I have a model that is built on the top of multiple nn.Modules and my model have two loss functions. The error of one of these two loss functions will have to backpropagate through the whole network while the second error should only update one of the modules that build the model.

def forward(input):
x = self.first_part (input)
y = self.second_part(x)
z = some_operations(y)

return z,y

Now on my main code i have:

network = model()
output_1, output_2 = network(image)
loss_1 = error_fn(output_1 , labels) # main loss
loss_2 = error_fn(output_2, ref) # i want this error to only update layers on (class second_module)

In other words, second_module is updated jointly by loss_1 and loss_2, but other parts of the modules are only updated by loss_1.

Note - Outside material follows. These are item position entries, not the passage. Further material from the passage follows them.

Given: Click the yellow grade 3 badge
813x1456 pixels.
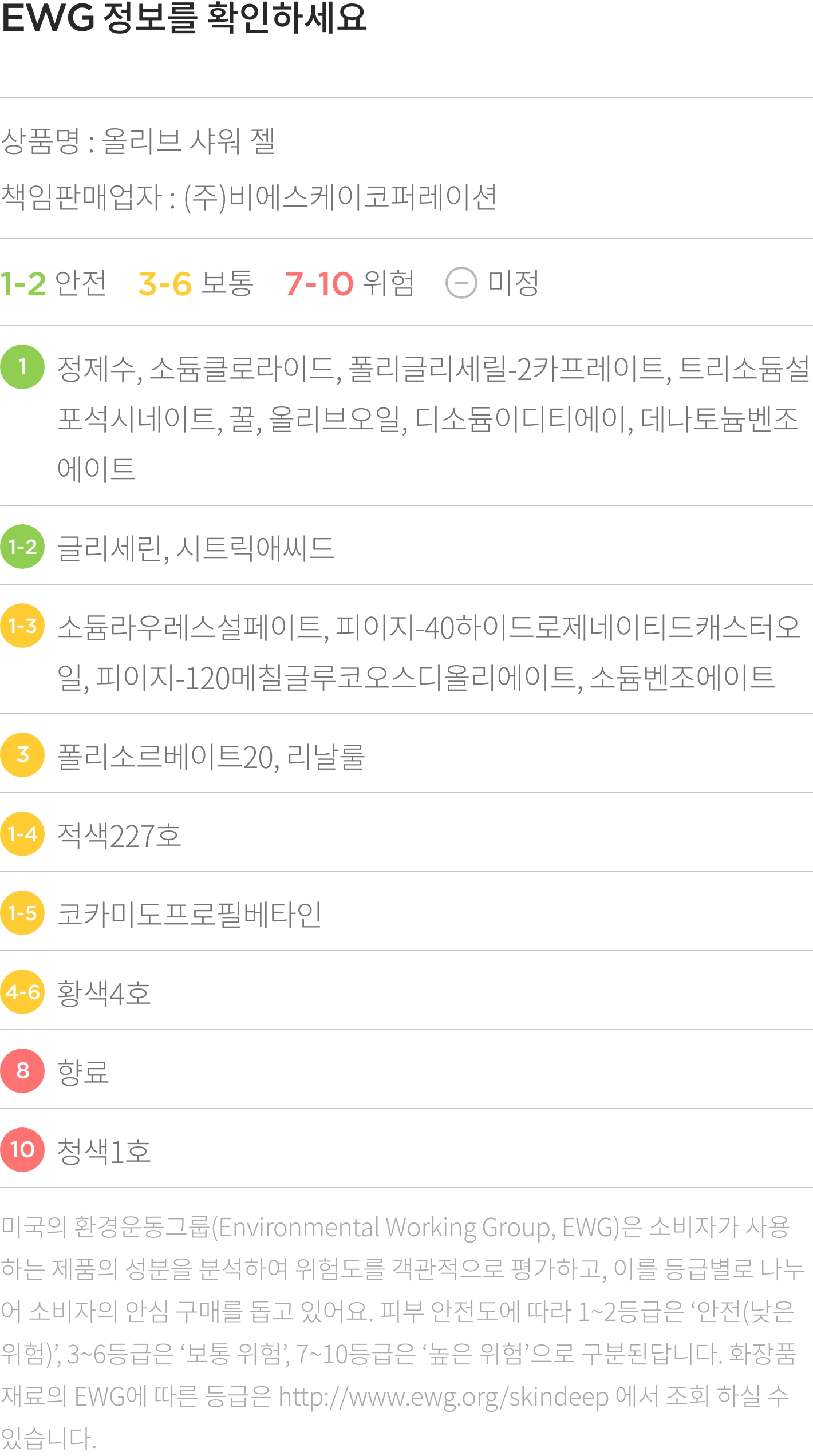Looking at the screenshot, I should point(22,755).
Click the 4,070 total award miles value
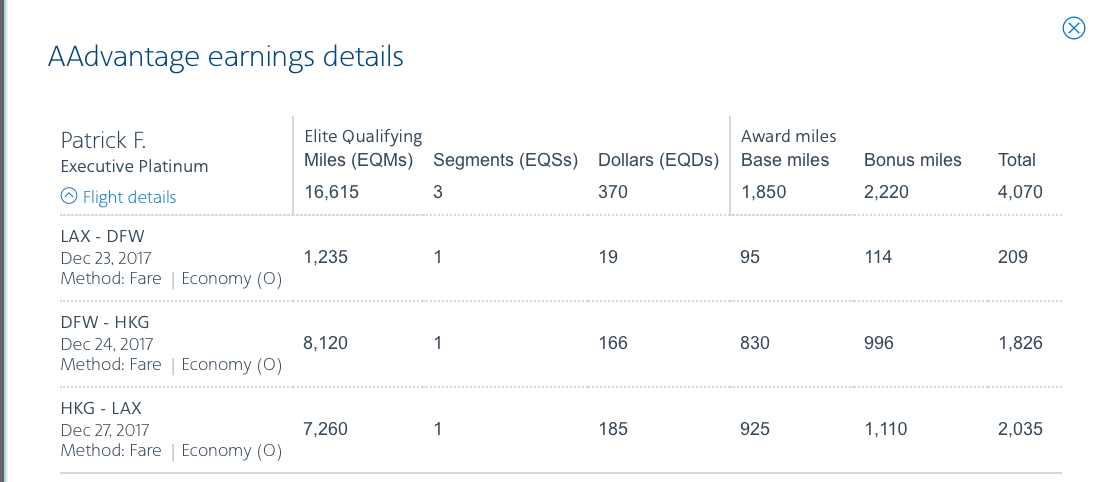The width and height of the screenshot is (1102, 482). coord(1020,192)
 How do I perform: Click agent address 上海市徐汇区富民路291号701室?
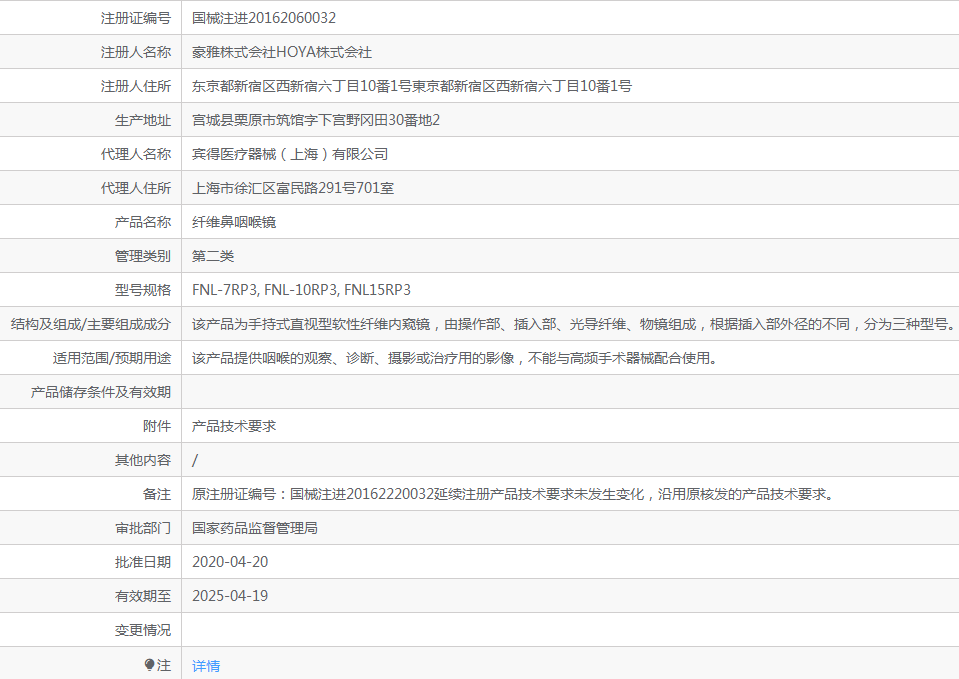tap(293, 188)
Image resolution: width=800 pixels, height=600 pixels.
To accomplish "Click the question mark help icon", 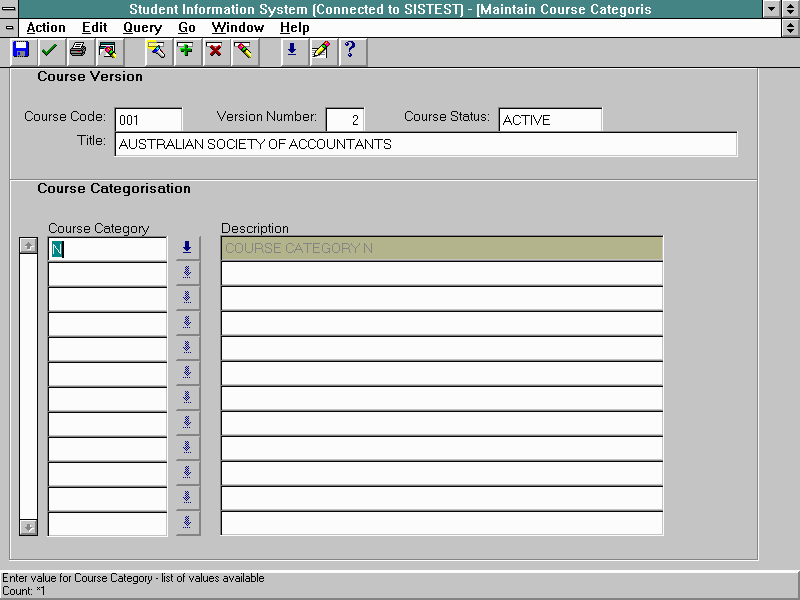I will coord(349,50).
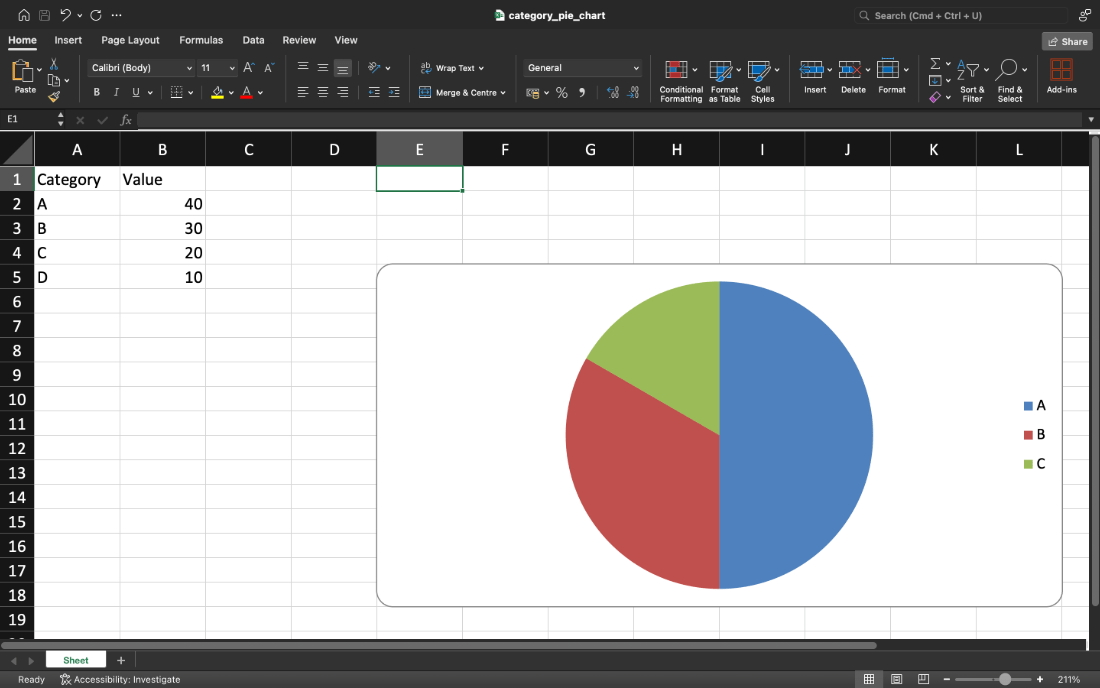Screen dimensions: 1100x688
Task: Click Accessibility: Investigate in status bar
Action: [x=120, y=679]
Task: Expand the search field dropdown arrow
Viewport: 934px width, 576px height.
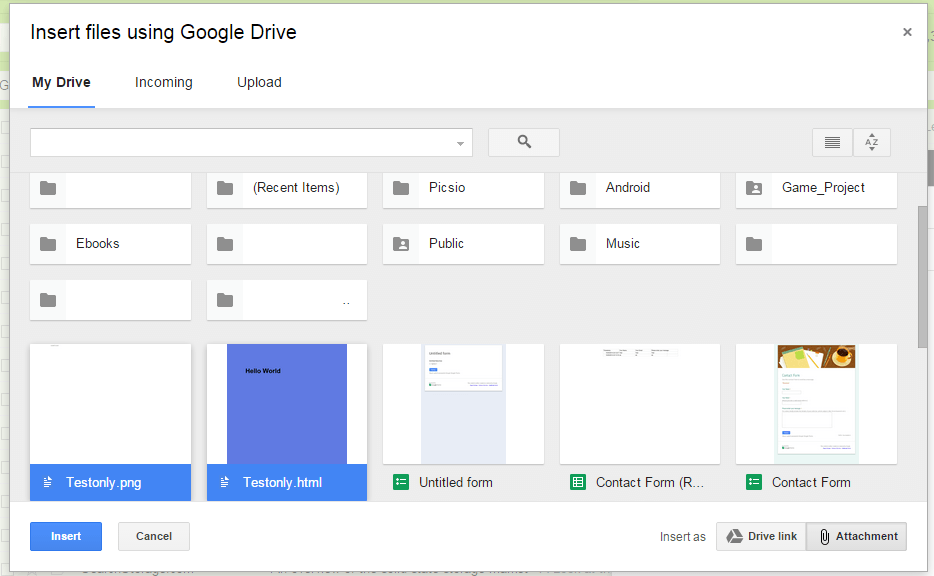Action: (x=459, y=141)
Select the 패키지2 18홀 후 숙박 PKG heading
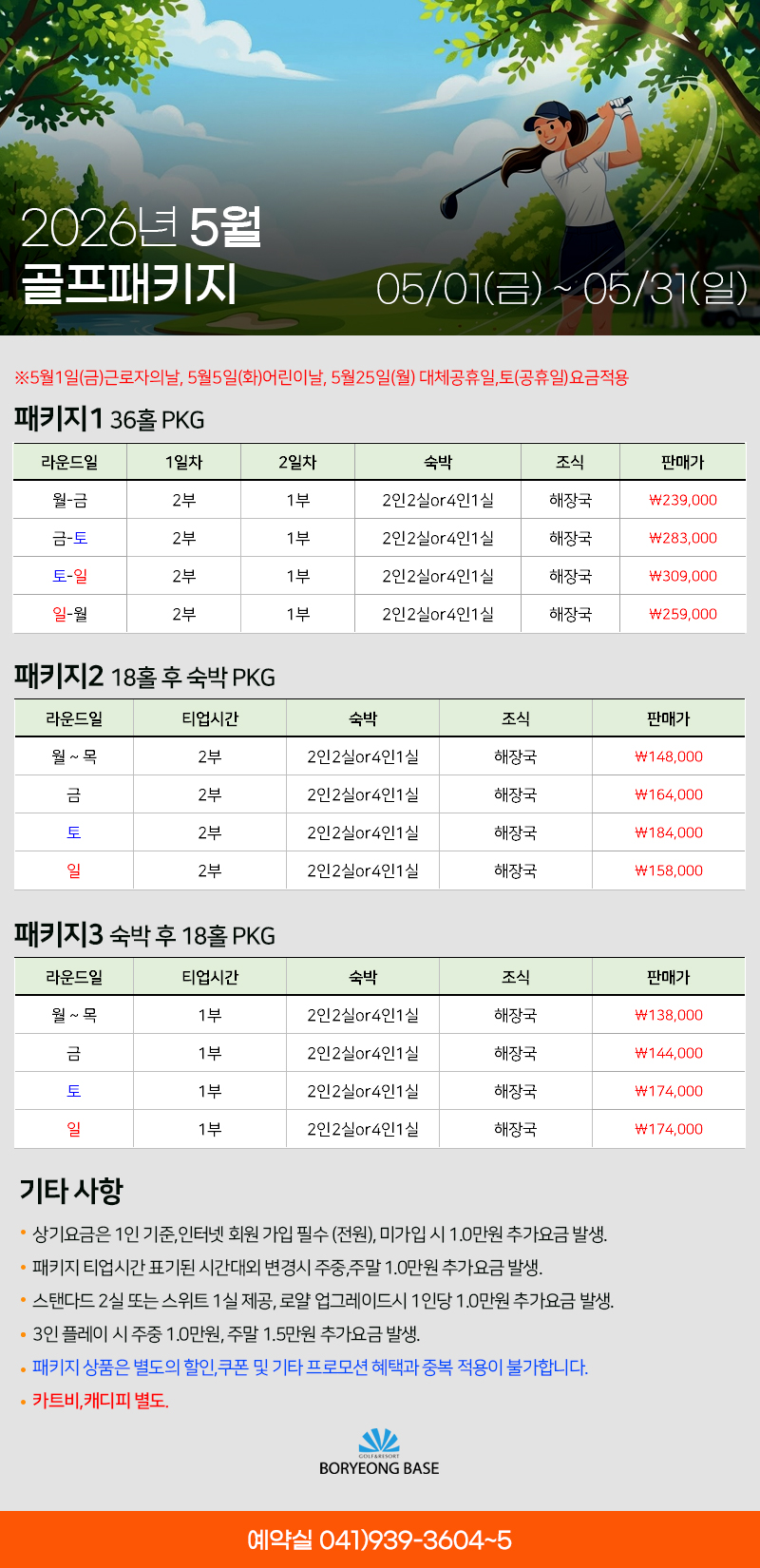 [144, 677]
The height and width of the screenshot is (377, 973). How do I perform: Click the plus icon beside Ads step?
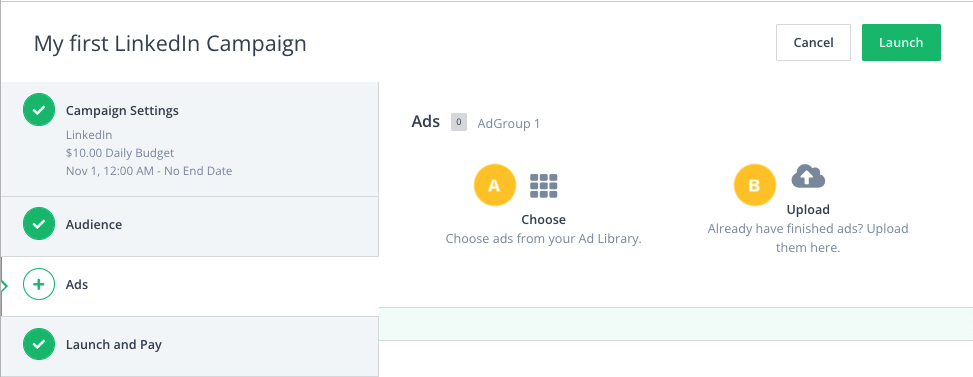coord(39,285)
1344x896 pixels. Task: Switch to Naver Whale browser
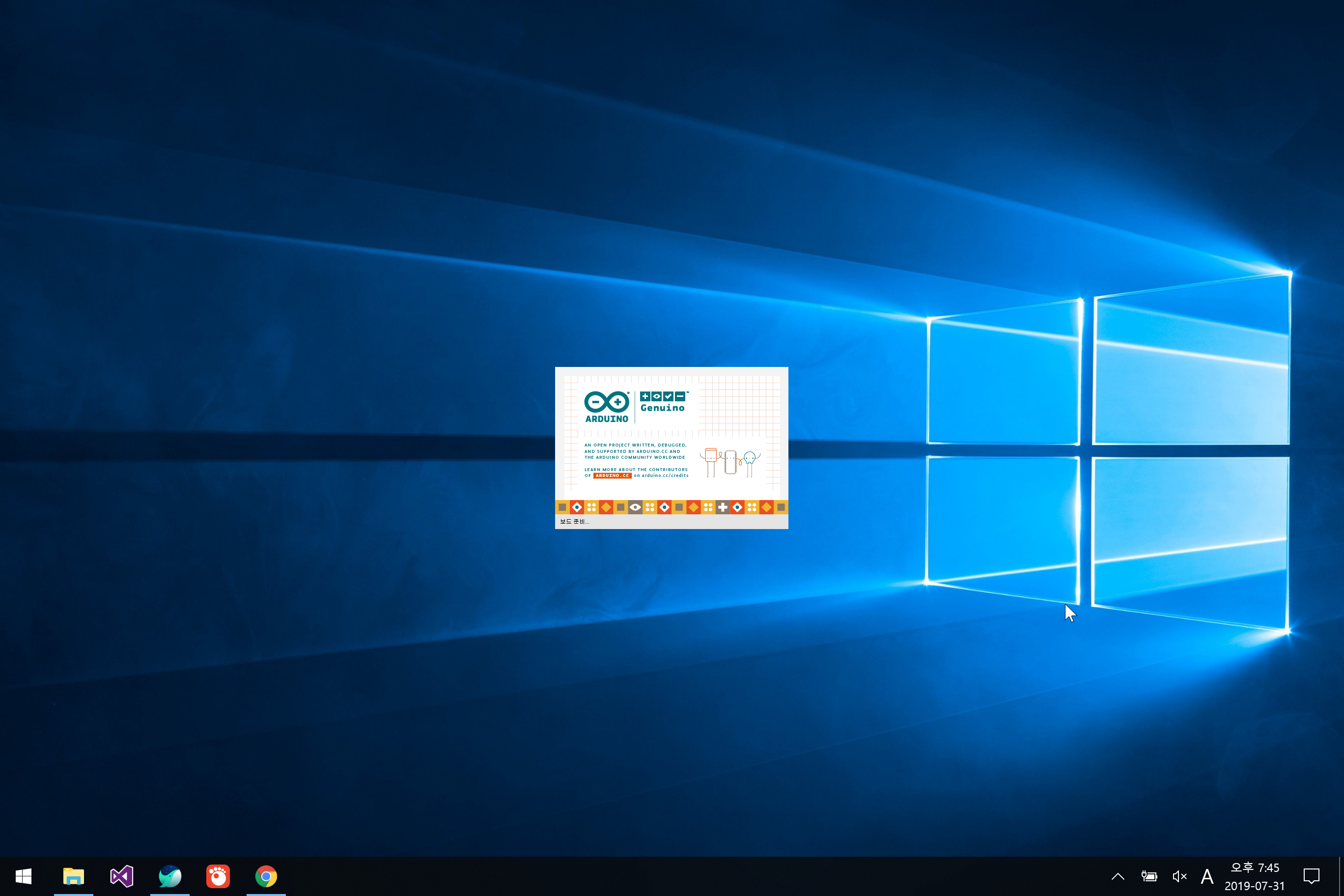169,876
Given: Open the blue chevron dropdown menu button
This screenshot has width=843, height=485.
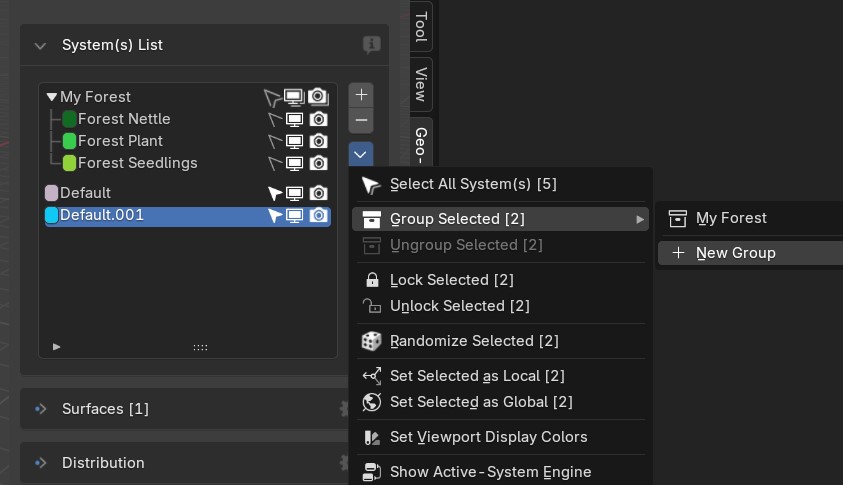Looking at the screenshot, I should coord(361,155).
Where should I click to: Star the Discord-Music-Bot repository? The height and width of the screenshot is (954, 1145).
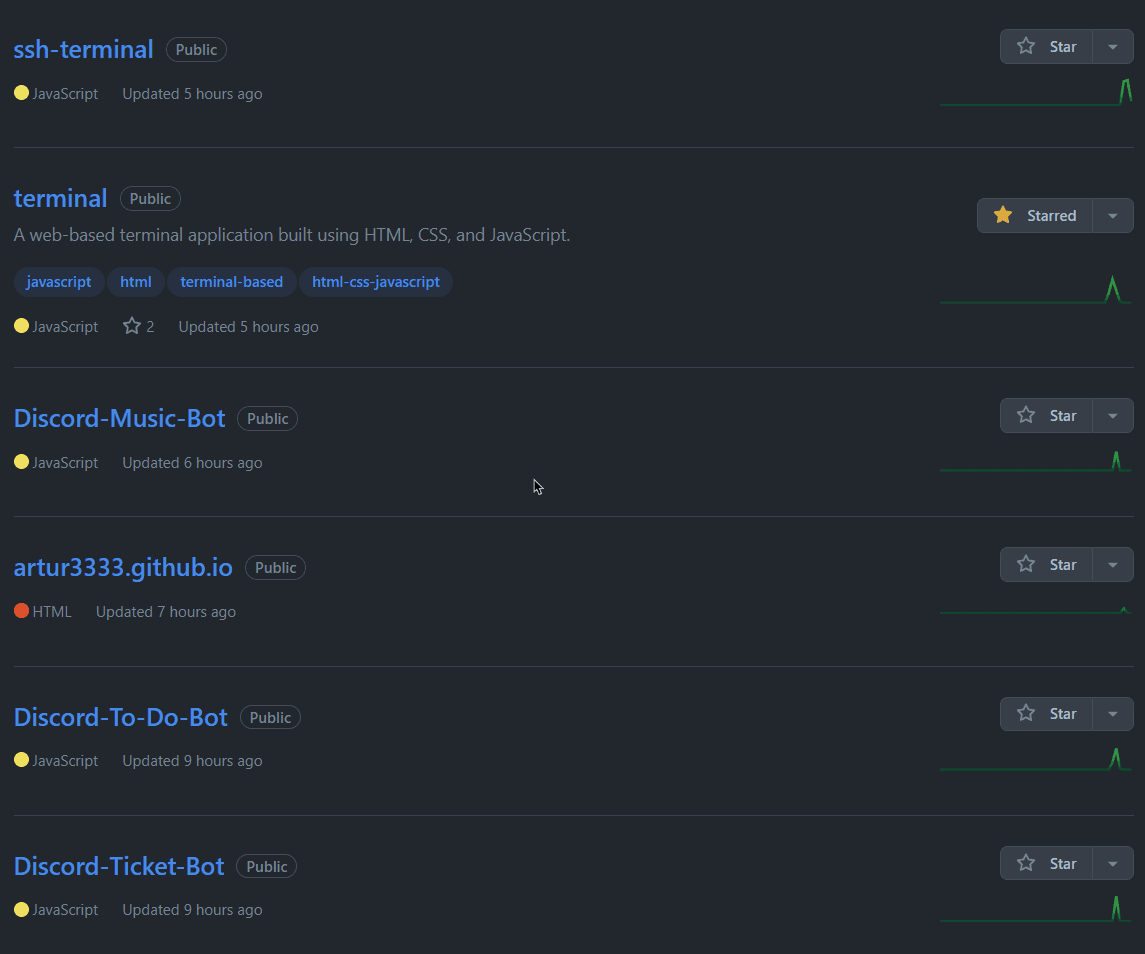[x=1047, y=416]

You could use the inputs argument in backward to specify the gradient calculation for these parameters:

class Model(nn.Module):
def __init__(self):
super().__init__()
self.first_part = nn.Linear(10, 10)
self.second_part = nn.Linear(10, 10)
def forward(self, input):
x = self.first_part(input)
y = self.second_part(x)
z = y * 2.
return z, y
network = Model()
image = torch.randn(1, 10)
output_1, output_2 = network(image)
loss_1 = output_1.mean()
loss_2 = output_2.mean()
# make sure gradients are empty
for name, param in network.named_parameters():
if param.grad is not None:
print('{}.grad.abs().sum(): {}'.format(name, param.grad.abs().sum()))
# calculate gradients for `second_part` only
loss_2.backward(inputs=list(network.second_part.parameters()), retain_graph=True)
# check grads
for name, param in network.named_parameters():
if param.grad is not None:
print('{}.grad.abs().sum(): {}'.format(name, param.grad.abs().sum()))
# calculate all gradients
loss_1.backward()
for name, param in network.named_parameters():
if param.grad is not None:
print('{}.grad.abs().sum(): {}'.format(name, param.grad.abs().sum()))

Many thanks for the reply. That is very helpful. It worked

One followup question that might be simple: given that I am having optimizer.zero_grad() at the start of each epoch iteration during my training, is there anything else that i need to do after loss_2.backward(…).
I am just confused about why you are making sure that gradients are empty after every step above. What if they aren’t (which is indeed the case after the first backwards).